Entries from a dataset:

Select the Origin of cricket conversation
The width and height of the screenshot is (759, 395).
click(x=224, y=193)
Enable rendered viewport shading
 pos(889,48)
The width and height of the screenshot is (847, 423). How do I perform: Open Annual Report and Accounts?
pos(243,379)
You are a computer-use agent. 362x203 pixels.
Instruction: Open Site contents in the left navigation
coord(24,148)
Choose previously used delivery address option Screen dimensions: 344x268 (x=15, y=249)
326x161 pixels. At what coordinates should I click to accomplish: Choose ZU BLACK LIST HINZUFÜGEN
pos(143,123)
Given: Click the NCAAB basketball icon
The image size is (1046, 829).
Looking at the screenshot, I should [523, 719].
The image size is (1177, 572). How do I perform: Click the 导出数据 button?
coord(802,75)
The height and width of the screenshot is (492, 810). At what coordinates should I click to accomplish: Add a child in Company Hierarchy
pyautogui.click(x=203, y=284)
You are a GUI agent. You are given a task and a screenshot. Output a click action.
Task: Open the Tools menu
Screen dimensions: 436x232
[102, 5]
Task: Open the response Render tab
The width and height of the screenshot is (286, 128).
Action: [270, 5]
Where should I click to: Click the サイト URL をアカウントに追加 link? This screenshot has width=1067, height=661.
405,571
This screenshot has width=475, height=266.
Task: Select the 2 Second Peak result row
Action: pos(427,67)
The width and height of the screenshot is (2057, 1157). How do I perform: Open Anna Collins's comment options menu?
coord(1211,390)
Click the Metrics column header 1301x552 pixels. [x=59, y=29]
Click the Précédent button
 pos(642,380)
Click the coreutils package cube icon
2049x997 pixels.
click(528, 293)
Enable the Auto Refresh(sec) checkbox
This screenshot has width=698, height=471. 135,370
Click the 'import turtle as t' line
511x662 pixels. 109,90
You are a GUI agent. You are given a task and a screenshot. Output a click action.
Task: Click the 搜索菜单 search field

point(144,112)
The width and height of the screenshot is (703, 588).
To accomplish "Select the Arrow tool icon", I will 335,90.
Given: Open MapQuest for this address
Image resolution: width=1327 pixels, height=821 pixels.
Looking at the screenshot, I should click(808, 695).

**Directive:**
Set out every line of the data above as a numbered list, skipping any blank lines.

**Answer to the problem:**
1. Select the Origin of cricket conversation
2. The width and height of the screenshot is (759, 395).
3. click(x=224, y=193)
4. Enable rendered viewport shading
5.  pos(889,48)
6. The width and height of the screenshot is (847, 423). How do I perform: Open Annual Report and Accounts?
7. pos(243,379)
8. You are a computer-use agent. 362x203 pixels.
9. Instruction: Open Site contents in the left navigation
10. coord(24,148)
11. Choose previously used delivery address option Screen dimensions: 344x268 (x=15, y=249)
12. 326x161 pixels. At what coordinates should I click to accomplish: Choose ZU BLACK LIST HINZUFÜGEN
13. pos(143,123)
14. Given: Click the NCAAB basketball icon
15. The image size is (1046, 829).
16. Looking at the screenshot, I should [523, 719].
17. The image size is (1177, 572). How do I perform: Click the 导出数据 button?
18. coord(802,75)
19. The height and width of the screenshot is (492, 810). At what coordinates should I click to accomplish: Add a child in Company Hierarchy
20. pyautogui.click(x=203, y=284)
21. You are a GUI agent. You are given a task and a screenshot. Output a click action.
22. Task: Open the Tools menu
23. Screen dimensions: 436x232
24. [102, 5]
25. Task: Open the response Render tab
26. The width and height of the screenshot is (286, 128).
27. Action: [270, 5]
28. Where should I click to: Click the サイト URL をアカウントに追加 link? This screenshot has width=1067, height=661.
29. 405,571
30. This screenshot has width=475, height=266.
31. Task: Select the 2 Second Peak result row
32. Action: pos(427,67)
33. The width and height of the screenshot is (2057, 1157). How do I perform: Open Anna Collins's comment options menu?
34. coord(1211,390)
35. Click the Metrics column header 1301x552 pixels. [x=59, y=29]
36. Click the Précédent button
37.  pos(642,380)
38. Click the coreutils package cube icon
39. 2049x997 pixels.
40. click(528, 293)
41. Enable the Auto Refresh(sec) checkbox
42. This screenshot has width=698, height=471. 135,370
43. Click the 'import turtle as t' line
44. 511x662 pixels. 109,90
45. You are a GUI agent. You are given a task and a screenshot. Output a click action.
46. Task: Click the 搜索菜单 search field
47. point(144,112)
48. The width and height of the screenshot is (703, 588).
49. To accomplish "Select the Arrow tool icon", I will 335,90.
50. Given: Open MapQuest for this address
51. Image resolution: width=1327 pixels, height=821 pixels.
52. Looking at the screenshot, I should click(808, 695).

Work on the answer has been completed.